Voci elencate in un set di dati:
* * * * * * *

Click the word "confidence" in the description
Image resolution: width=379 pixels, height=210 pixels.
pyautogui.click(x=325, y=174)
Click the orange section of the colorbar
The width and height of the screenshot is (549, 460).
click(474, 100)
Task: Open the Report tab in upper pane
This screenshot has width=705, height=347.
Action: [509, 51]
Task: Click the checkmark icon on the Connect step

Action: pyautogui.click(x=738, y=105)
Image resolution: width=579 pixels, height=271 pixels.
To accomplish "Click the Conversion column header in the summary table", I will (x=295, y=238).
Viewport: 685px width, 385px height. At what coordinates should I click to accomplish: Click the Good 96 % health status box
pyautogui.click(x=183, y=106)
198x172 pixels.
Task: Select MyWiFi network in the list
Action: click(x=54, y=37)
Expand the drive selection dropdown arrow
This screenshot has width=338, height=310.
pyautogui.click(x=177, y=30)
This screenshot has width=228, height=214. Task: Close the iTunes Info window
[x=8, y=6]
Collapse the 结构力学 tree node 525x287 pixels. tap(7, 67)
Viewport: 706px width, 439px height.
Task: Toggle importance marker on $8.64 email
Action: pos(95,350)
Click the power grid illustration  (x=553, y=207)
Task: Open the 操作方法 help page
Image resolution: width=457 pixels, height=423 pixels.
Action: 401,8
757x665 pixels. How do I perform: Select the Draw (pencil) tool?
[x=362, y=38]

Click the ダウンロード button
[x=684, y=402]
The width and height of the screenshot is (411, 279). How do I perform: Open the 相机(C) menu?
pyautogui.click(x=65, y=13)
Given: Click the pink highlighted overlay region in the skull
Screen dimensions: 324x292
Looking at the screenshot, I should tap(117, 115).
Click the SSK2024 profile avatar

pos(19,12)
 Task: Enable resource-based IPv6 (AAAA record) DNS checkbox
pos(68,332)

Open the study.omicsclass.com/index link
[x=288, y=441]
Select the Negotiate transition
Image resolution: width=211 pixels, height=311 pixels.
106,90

* * * * * * *

- [ATTIVITÀ DA SVOLGERE]:
Restituisca tutte le righe precedenti così come compaiono, senza alcuna modifica.

- [RISPOSTA ALL'ESERCIZIO]:
Click the word "confidence" in the description
Image resolution: width=379 pixels, height=210 pixels.
pyautogui.click(x=325, y=174)
Click the orange section of the colorbar
The width and height of the screenshot is (549, 460).
click(474, 100)
Task: Open the Report tab in upper pane
This screenshot has width=705, height=347.
Action: [509, 51]
Task: Click the checkmark icon on the Connect step

Action: pyautogui.click(x=738, y=105)
Image resolution: width=579 pixels, height=271 pixels.
To accomplish "Click the Conversion column header in the summary table", I will (x=295, y=238).
Viewport: 685px width, 385px height. At what coordinates should I click to accomplish: Click the Good 96 % health status box
pyautogui.click(x=183, y=106)
198x172 pixels.
Task: Select MyWiFi network in the list
Action: click(x=54, y=37)
Expand the drive selection dropdown arrow
This screenshot has width=338, height=310.
pyautogui.click(x=177, y=30)
This screenshot has width=228, height=214. Task: Close the iTunes Info window
[x=8, y=6]
Collapse the 结构力学 tree node 525x287 pixels. tap(7, 67)
Viewport: 706px width, 439px height.
Task: Toggle importance marker on $8.64 email
Action: pos(95,350)
Click the power grid illustration  (x=553, y=207)
Task: Open the 操作方法 help page
Image resolution: width=457 pixels, height=423 pixels.
Action: 401,8
757x665 pixels. How do I perform: Select the Draw (pencil) tool?
[x=362, y=38]

Click the ダウンロード button
[x=684, y=402]
The width and height of the screenshot is (411, 279). How do I perform: Open the 相机(C) menu?
pyautogui.click(x=65, y=13)
Given: Click the pink highlighted overlay region in the skull
Screen dimensions: 324x292
Looking at the screenshot, I should tap(117, 115).
Click the SSK2024 profile avatar

pos(19,12)
 Task: Enable resource-based IPv6 (AAAA record) DNS checkbox
pos(68,332)

Open the study.omicsclass.com/index link
[x=288, y=441]
Select the Negotiate transition
Image resolution: width=211 pixels, height=311 pixels.
106,90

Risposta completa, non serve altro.